For the time towards the end of feudalism, the historians give a standard figure for the urban-rural populations in almost all countries: 90% of the population lives in rural areas and 10% lives in cities.

This percentage was normal for feudalism where the main source of wealth was land and exploitation was based on peasants' labor.

Cities have grown as money and trade dissolve feudalism. From the beginning of capitalism, it has actually been the capital that governed the cities.

While the industry had been developing in cities, the change in the form of property in rural areas led to the move of large peasant masses in cities. The disintegration of the rural has intensified by the mechanisms such as the transfer of feudal property into the hands of capitalist farmers, mechanization in agriculture, the imperialist takeover of agriculture in the dependent countries.

In Turkey, the distribution of the population in the 1960s, 30 percent in rural and 70 percent in urban, has almost completely reversed today.

The families in agricultural production were dragged to the cities where they could sell their labor, without any planning or state support for them. The state allowed them to occupy land on the edge of cities and live in poverty because the manufacturing capital needed masses of workers.

Unacceptably giant cities have emerged.

Why?

Because the capitalist class investing in the industry were not thinking about the country's development with social equality, but about their own interests. Capital had no concern other than reaching the cheapest labor force and the markets from the easiest way possible.

On the other hand, with the structural crisis of capitalism, the rate of profits in industrial production for the last 40 years has started to decrease. The city itself has become the primary means of compensating for these declining profits.

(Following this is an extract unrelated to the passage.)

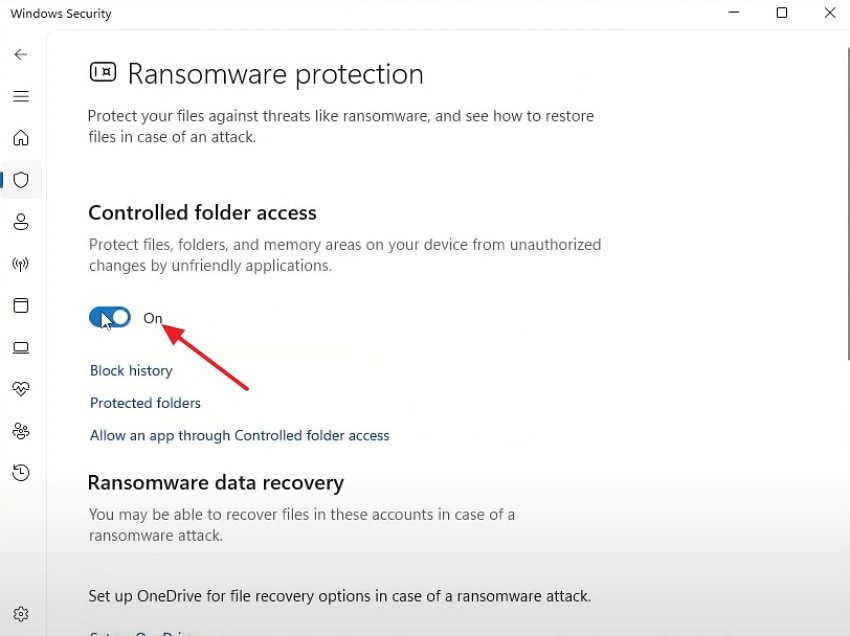Image resolution: width=850 pixels, height=636 pixels.
Task: Open Virus & threat protection shield icon
Action: 21,180
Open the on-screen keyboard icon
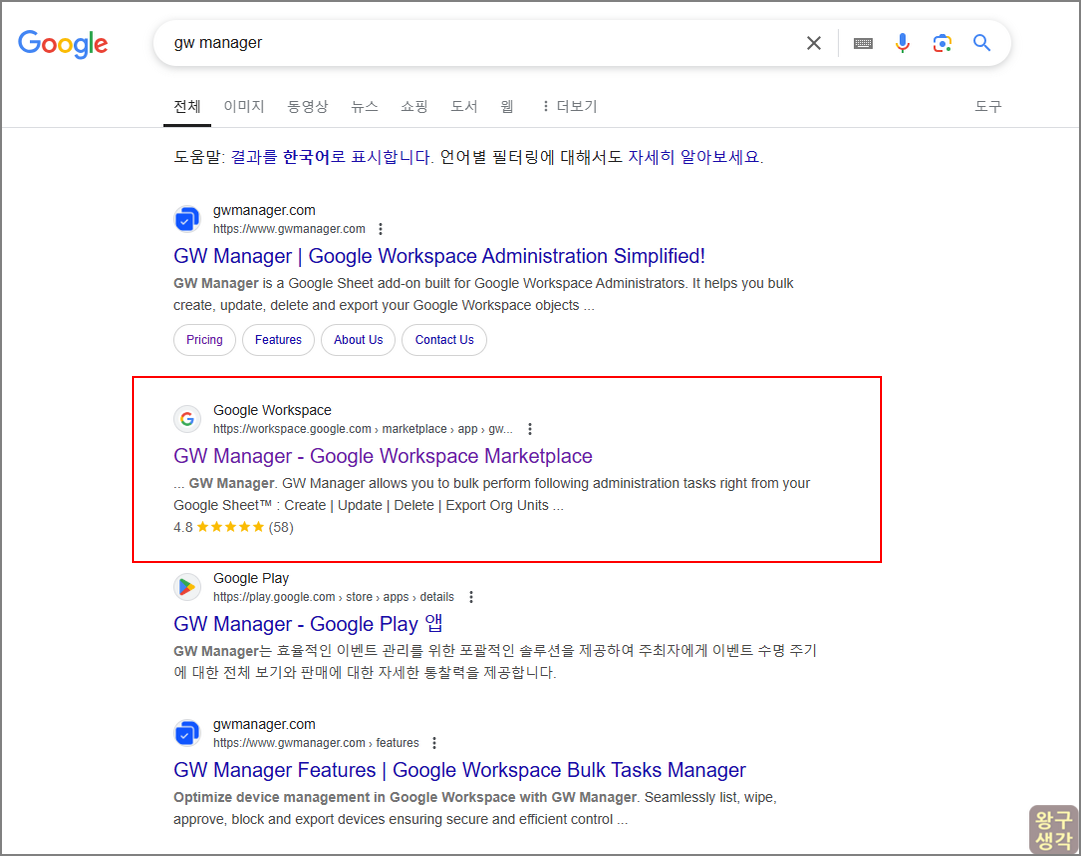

The working masses who were dragged from the villages to the cities were also dragged into a consumption culture that shaped the structure of the city. The cities have been restructured for the masses to consume like crazy when there is excessive production on the one hand, and the working class is pushed into insecurity in the service sector, on the other. A new co-operation and cycle have been defined between financial capital, municipalities, trade and manufacturing capital.

The cities have been re-planned to fit as many cars as possible and to make them go without stopping, if possible. Subways, bridges, highways, one-way roads... The street where we used to play football when we were children has turned into a river full of alligators and we have turned into herds of animals trying to cross the street, escaping from falling prey to these alligators. The trees in front of the apartments were cut off to fit more cars; we cannot even walk on the pedestrian road because they were also turned into parking lots.

There was no need for shanty houses anymore because every square meter of the city was perceived as a land for the construction sector to build skyscrapers.

At the end of this ugly operation, which the capital carried out through the municipalities and was called urban transformation, no green space was left to be used by the working people, but they did not forget to add small green-looking areas among the residences.

Only one place was left for the working people to go with their children on the weekends, no matter if they have any money or not: Shopping malls. There are people who lounge around among hundreds of shops. The system presented this commodity fetishism as an opportunity for people to see other people's faces because it already destroyed the social environment and imprisoned the working class in their homes.

You can understand why there is such a great competition between mayoral candidates from different parties despite all of them have a similar political strategy.

Municipalities have now become the main corners for making profits and rent-seeking activities.

Now we can talk about what the communist candidates mean for local elections or why people should vote for them.

First of all, to vote for a communist candidate means supporting socialism against this terrible consequences of capitalism. It is therefore important to count these votes.

Also, a communist mayor in the city or in a district leads to a truly positive change in the working people's life. The election of communists to some municipalities did not mean socialism in any part of the world, but in many places like Greece, Portugal, India, and Brazil it led to really positive experiences.

A third reason, that might be the most important one, should be emphasized:

These votes express an uprising against the fact that from the very beginning of capitalism, we have been dragged into the cities, that we have been forced to live in this irrational production and consumption process and that we are left alone among the millions of workers in the city.

It means being organized and turning into the subject of the history from being oppressed depending on the will of capital.

That is exactly we can easily say: “Vote for the communists!”